Description of the task |
When you repeat the entries below, please keep them exact and leave out the pictures.

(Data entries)
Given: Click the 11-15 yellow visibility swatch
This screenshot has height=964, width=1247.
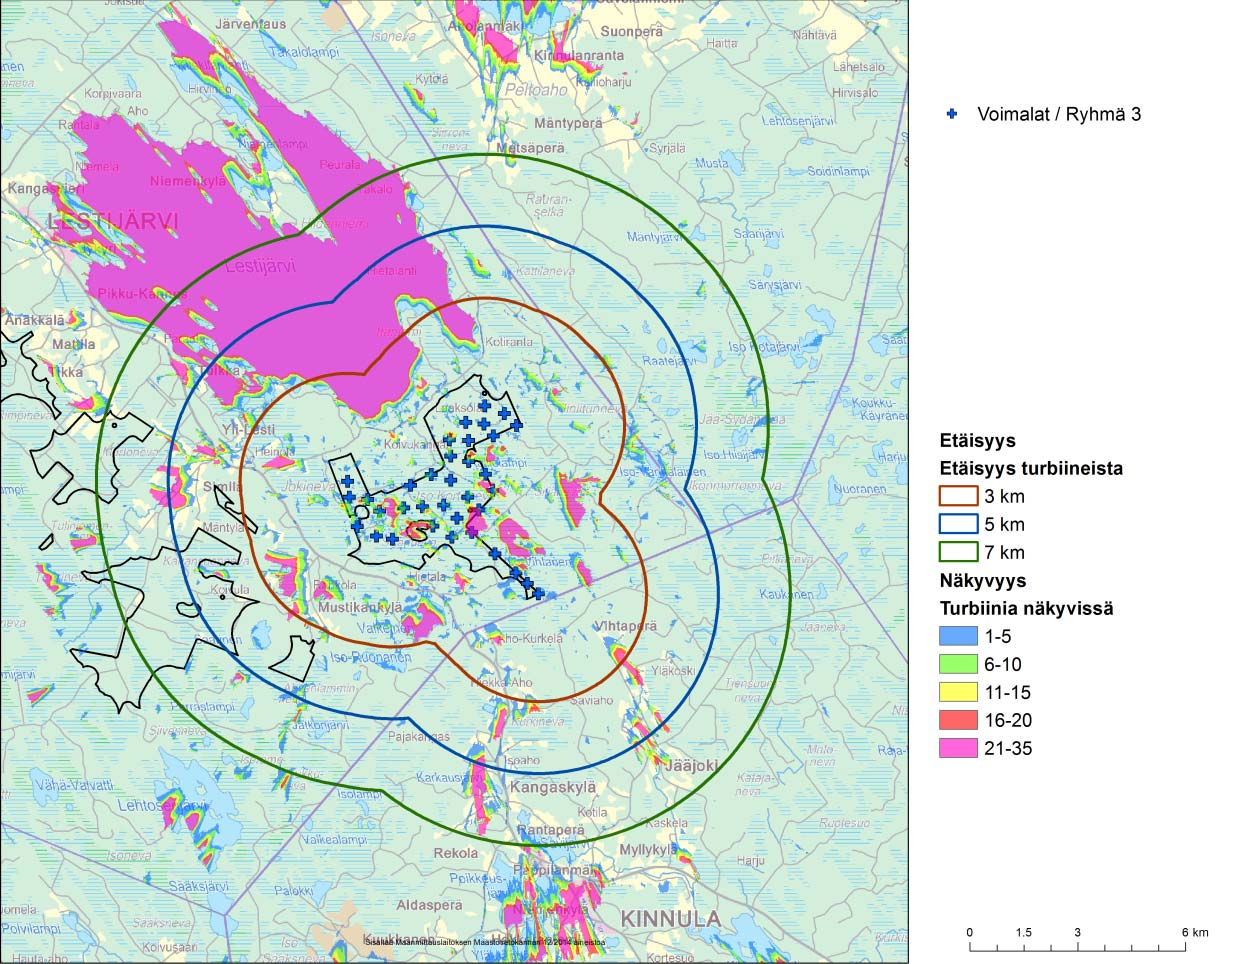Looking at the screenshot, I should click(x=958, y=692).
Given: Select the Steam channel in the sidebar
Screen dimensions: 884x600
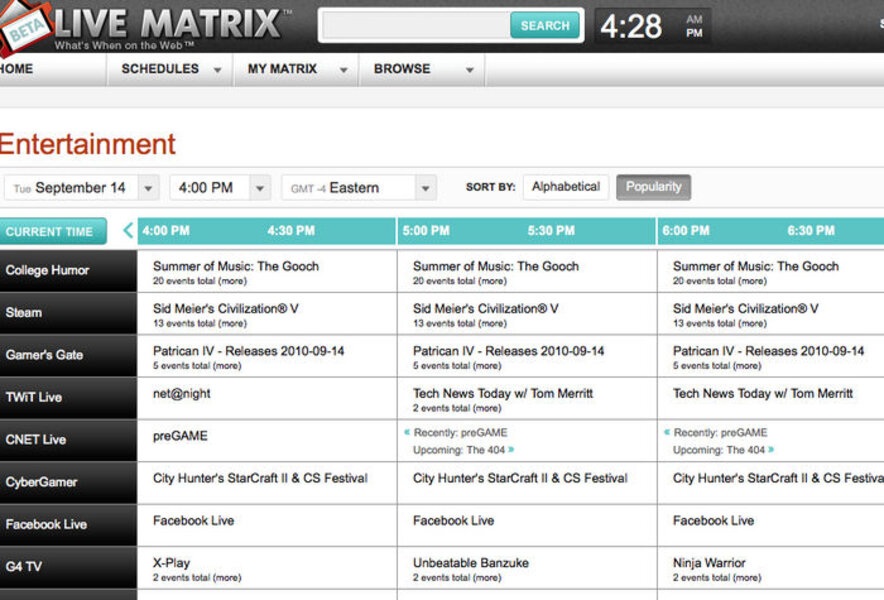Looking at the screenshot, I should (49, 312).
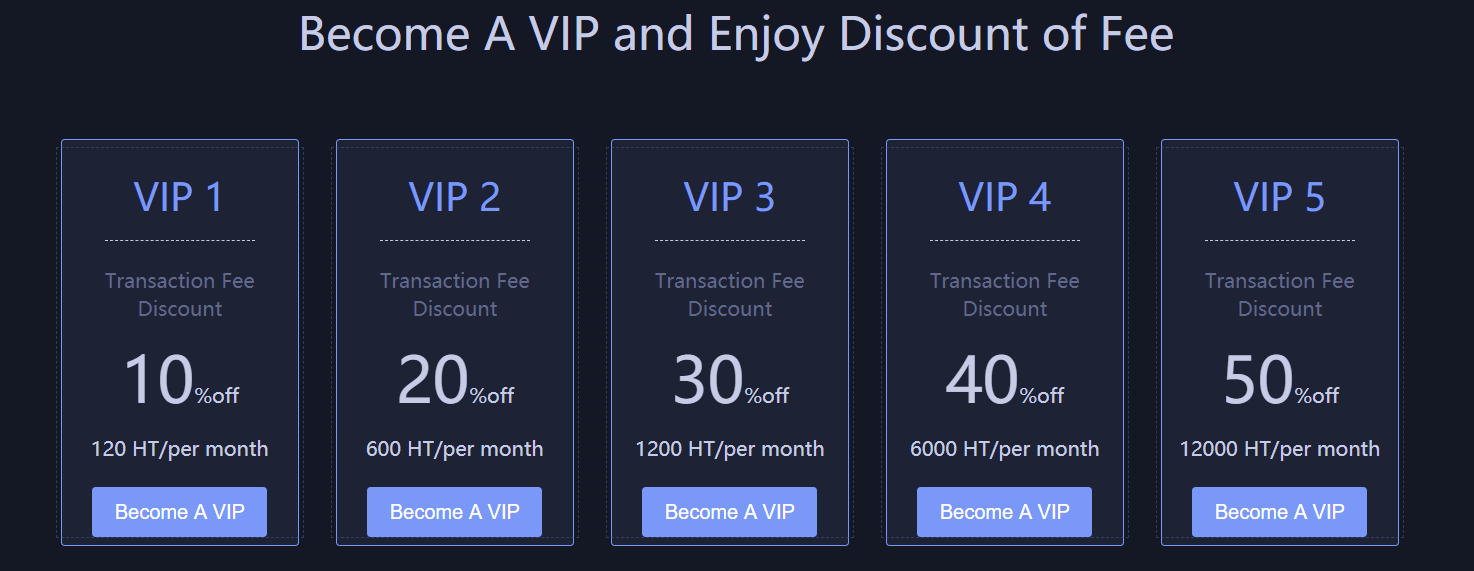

Reply |
Given: Click the 11-15 yellow visibility swatch
This screenshot has height=964, width=1247.
Looking at the screenshot, I should click(x=958, y=692).
Given: Select the Steam channel in the sidebar
Screen dimensions: 884x600
Looking at the screenshot, I should (49, 312).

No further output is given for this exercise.